In a 2015 interview, shortly after the U.K. government closed down the Independent Living Fund (ILF), you said that Graeae could shut in a few years in the absence of state support.

Yes, it’s quite tough at the moment. The ILF helped people with disabilities move out of care homes and into the community. There was a form of support for people like me, who find it difficult to get around, mobility-wise. The system is completely changing, and there are parameters now; a minimum and maximum cap on assistance. A kind of invisibility of disabled people is happening. Access to work, which is what it says on the tin, means extra financial support, and also non-financial, for disabled people to be able to work. But now, they have to choose: which meetings to attend, with an interpreter, but “hearing people” don’t have to choose that way. So, when we talk about equality, what are we talking about? When I spoke of Graeae shutting down, people went, “No, but really?” Yes, really! Because Graeae is about being disabled-led, so if there are no disabled people to lead the company, what future does the company have? It is over to Chennai now to support its performers because they are wonderful performers, and they can be international artists. The quality of performers here is no different from that in the U.K.

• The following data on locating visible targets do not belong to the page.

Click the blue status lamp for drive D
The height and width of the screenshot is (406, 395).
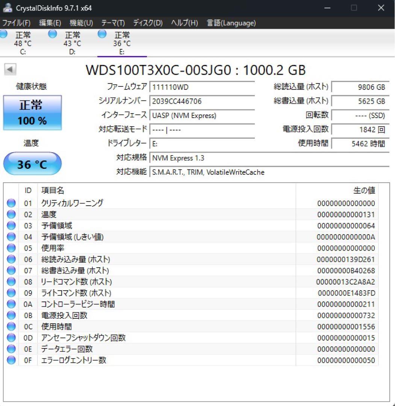(x=52, y=34)
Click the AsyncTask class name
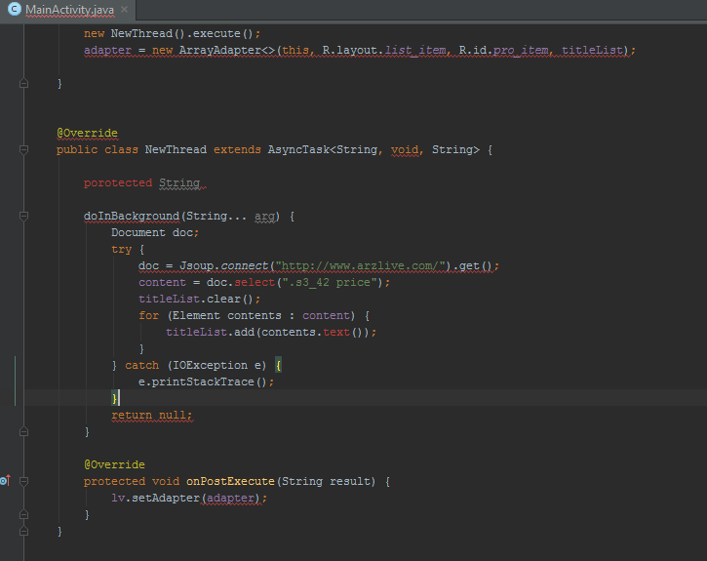Image resolution: width=707 pixels, height=561 pixels. [x=299, y=150]
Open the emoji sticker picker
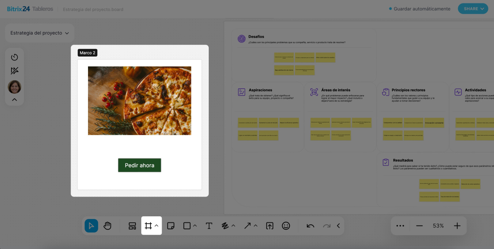This screenshot has height=249, width=494. click(x=286, y=226)
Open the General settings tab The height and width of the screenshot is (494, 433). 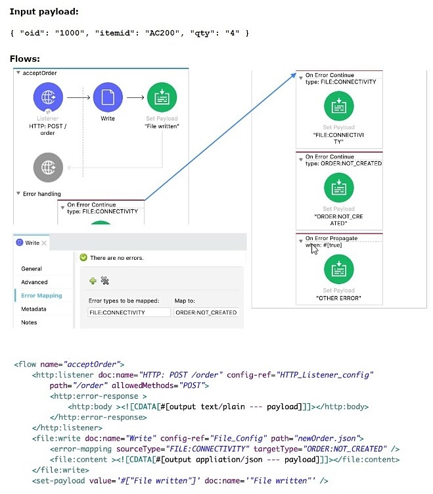[32, 269]
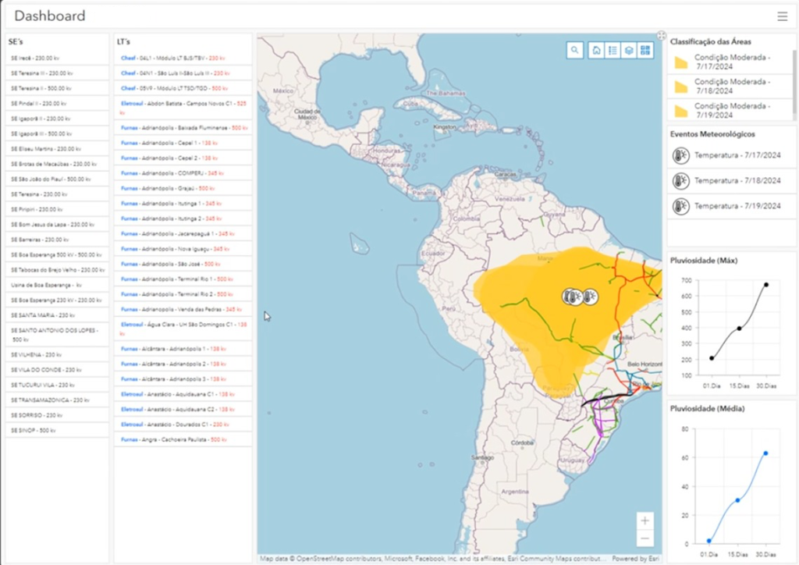Open the map legend list

click(x=613, y=50)
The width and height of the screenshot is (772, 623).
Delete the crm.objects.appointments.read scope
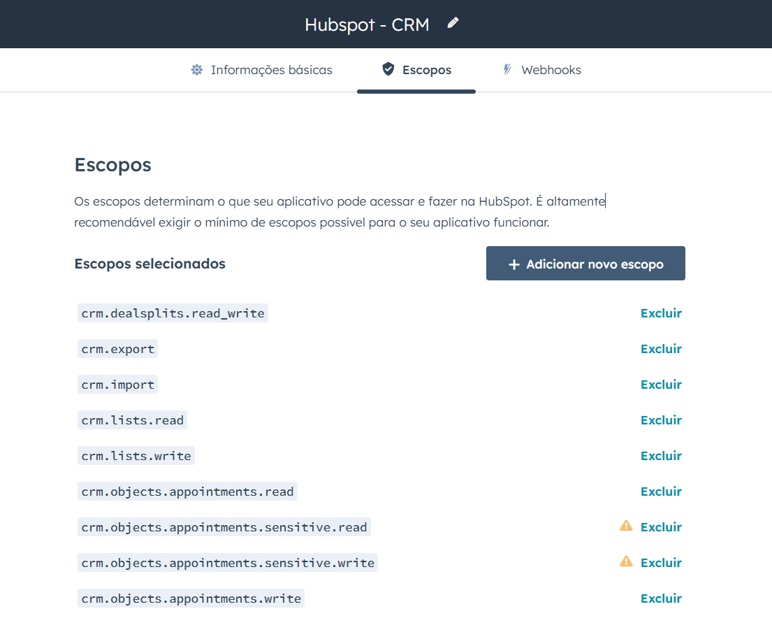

Tell me more about the theme.

We have reimagined a story from the Puranas, the story of the prematurely-born Aruna. So, in our version, there is Mother Earth who has created this paradise of a planet, but then human beings pollute the planet and there is climate change. So, Mother Earth calls on the sun to scorch the earth and destroy everything so she can start anew. But then, humanity is regretful and sad. They pray to Mother Earth and promise to look after the planet. She relents and asks the sun to stop but once the sun starts, it cannot stop. So, Aruna is born. Aruna goes to the sun, and defeats him, not by fighting but by respecting him. Sun calms down and then the next generation of human beings is created — and they are disabled, non-disabled, the deaf and the hearing, a mixture of all. So, that’s how we have recast the story to make it modern and relevant to our times.